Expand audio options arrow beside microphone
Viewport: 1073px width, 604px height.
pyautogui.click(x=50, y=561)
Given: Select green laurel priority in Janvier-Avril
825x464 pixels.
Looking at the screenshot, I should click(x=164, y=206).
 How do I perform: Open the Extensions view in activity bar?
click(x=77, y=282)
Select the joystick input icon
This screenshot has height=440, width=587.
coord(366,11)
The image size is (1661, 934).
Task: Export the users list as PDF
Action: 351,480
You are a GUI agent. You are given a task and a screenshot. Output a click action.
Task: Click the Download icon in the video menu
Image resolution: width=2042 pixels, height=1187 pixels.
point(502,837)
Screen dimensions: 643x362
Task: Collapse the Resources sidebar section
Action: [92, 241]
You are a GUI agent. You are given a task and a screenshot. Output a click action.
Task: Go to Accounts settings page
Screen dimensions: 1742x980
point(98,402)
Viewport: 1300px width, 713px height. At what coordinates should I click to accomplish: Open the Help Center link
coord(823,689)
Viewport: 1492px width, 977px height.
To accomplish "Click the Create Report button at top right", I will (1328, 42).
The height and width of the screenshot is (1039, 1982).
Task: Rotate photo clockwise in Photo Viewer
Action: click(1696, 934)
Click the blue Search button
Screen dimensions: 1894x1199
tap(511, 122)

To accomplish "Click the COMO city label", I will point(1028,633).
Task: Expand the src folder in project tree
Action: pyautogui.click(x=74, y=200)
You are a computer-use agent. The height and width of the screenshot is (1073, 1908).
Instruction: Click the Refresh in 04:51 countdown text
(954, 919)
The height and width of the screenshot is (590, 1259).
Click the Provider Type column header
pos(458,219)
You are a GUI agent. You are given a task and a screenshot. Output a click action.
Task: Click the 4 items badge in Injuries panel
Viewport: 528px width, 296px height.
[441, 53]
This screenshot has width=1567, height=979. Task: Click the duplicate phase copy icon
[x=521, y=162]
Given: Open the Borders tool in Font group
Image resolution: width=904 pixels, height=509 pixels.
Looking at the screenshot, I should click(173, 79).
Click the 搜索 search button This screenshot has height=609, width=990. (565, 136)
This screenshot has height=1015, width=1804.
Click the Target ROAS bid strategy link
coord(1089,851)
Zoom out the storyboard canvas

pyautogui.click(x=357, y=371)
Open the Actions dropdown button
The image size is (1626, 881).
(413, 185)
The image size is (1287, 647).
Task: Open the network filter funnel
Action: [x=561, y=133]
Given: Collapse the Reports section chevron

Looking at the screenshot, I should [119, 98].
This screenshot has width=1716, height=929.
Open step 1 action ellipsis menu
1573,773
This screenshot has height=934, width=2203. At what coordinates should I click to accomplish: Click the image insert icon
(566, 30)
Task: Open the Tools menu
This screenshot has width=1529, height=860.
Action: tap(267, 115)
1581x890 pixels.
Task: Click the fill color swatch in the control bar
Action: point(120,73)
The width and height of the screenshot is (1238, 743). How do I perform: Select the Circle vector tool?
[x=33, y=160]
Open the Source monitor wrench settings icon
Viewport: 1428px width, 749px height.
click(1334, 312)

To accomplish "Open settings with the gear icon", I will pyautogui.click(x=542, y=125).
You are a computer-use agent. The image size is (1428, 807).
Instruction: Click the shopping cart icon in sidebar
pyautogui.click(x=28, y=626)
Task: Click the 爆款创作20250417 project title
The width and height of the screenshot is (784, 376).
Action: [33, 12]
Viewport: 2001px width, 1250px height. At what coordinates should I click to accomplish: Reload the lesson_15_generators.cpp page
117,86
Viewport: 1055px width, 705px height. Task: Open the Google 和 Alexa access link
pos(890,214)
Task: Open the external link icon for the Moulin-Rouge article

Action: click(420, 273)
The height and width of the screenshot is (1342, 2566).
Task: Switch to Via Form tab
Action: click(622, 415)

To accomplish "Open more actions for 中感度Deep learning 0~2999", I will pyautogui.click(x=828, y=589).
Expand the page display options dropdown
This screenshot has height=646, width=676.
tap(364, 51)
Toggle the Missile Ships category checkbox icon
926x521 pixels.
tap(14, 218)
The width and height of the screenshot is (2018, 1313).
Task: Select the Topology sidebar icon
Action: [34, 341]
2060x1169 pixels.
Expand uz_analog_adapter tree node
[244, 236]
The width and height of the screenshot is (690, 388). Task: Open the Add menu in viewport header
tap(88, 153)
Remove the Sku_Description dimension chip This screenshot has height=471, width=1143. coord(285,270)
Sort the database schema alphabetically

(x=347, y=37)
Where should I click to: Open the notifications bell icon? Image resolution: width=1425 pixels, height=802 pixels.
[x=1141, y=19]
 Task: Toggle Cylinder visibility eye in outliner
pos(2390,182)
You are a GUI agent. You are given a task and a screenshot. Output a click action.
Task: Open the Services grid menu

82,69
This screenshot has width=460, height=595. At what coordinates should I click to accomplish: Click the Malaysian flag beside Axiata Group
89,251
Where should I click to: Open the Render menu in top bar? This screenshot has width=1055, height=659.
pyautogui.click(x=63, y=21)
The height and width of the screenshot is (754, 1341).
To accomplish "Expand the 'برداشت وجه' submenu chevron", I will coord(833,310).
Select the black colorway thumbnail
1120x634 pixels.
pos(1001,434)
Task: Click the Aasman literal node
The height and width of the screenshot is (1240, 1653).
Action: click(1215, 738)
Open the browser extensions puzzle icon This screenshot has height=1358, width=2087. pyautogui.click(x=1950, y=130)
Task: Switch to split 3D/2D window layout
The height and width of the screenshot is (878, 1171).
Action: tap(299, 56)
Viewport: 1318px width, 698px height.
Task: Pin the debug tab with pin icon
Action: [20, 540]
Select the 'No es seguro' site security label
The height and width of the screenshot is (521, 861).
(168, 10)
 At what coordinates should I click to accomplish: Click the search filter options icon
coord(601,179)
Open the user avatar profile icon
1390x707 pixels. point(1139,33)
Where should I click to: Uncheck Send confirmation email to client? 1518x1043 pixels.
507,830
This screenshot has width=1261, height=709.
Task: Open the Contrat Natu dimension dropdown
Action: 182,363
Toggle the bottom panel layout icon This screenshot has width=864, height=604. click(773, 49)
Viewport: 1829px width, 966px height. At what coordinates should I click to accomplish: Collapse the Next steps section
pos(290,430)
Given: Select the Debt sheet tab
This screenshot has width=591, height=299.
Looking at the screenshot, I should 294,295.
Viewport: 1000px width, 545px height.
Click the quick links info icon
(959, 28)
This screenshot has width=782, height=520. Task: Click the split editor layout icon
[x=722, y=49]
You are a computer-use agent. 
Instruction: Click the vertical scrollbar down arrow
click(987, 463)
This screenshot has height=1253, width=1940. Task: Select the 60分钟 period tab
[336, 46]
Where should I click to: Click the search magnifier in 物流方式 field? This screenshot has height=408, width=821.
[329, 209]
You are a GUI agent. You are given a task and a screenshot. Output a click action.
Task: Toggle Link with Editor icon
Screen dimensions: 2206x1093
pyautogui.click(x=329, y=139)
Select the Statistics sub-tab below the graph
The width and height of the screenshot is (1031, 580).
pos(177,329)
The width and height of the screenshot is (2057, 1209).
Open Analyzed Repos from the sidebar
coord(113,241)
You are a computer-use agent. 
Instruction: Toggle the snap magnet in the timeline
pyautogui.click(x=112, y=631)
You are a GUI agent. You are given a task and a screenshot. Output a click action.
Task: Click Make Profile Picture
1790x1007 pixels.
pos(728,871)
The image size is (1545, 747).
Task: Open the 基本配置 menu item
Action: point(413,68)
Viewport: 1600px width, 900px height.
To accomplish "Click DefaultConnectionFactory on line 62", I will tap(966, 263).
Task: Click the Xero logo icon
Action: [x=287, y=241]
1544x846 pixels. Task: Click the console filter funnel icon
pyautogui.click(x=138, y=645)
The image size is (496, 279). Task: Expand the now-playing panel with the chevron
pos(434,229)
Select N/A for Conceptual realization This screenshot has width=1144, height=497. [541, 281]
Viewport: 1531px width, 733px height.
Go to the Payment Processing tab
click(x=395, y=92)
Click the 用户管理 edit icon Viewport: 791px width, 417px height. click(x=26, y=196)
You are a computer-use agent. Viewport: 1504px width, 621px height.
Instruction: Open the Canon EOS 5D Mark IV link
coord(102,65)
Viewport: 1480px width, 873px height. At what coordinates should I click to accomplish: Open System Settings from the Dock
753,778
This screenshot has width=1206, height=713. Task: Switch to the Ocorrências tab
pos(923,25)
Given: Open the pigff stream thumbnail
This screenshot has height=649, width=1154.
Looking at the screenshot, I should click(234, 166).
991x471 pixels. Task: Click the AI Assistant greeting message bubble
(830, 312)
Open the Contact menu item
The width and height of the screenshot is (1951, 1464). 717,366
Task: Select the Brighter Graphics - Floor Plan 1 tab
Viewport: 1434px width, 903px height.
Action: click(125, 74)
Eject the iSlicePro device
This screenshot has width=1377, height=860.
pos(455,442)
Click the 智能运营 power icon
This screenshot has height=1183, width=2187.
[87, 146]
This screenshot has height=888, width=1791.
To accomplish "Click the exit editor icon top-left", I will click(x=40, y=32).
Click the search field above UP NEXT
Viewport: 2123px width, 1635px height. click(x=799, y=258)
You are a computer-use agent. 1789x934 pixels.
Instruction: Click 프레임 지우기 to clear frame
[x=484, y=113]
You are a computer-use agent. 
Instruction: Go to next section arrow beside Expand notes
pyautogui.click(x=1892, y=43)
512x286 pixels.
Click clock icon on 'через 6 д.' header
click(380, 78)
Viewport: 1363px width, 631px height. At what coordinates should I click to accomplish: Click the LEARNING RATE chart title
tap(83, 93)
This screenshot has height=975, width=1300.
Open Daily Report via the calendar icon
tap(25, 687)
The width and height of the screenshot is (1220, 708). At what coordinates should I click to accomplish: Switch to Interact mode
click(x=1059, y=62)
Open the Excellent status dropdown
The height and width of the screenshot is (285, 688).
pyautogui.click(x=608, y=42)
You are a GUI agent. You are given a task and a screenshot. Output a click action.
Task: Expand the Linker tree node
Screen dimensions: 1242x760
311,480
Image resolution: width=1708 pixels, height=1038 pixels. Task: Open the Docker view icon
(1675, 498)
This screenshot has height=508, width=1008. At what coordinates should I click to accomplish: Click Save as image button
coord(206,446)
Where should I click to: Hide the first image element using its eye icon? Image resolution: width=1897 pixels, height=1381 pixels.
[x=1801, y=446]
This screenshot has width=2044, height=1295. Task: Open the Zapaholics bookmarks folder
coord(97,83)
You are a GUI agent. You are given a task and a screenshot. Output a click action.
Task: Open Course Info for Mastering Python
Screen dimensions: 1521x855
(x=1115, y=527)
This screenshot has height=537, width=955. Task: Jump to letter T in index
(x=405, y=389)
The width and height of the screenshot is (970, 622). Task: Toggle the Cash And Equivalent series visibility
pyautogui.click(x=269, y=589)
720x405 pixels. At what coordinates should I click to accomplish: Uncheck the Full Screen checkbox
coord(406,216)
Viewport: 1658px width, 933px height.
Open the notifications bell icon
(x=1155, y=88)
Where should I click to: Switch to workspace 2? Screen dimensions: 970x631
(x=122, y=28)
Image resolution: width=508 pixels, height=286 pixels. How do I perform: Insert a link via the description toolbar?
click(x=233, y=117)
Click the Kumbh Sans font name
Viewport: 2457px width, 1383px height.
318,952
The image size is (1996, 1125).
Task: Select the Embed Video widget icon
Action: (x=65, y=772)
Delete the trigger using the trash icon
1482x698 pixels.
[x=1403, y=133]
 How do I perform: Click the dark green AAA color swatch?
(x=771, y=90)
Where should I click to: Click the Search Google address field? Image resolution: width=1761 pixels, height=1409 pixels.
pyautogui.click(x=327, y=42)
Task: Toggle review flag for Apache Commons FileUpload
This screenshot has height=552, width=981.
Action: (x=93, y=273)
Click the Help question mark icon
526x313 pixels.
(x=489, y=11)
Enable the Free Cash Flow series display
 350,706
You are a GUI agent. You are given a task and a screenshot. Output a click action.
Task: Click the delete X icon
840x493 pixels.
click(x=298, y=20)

▶ [Exercise]:
Your answer must be every line from the listing above that holds the string "thumbnail".

▶ [Your solution]:
Select the black colorway thumbnail
Given: Open the pigff stream thumbnail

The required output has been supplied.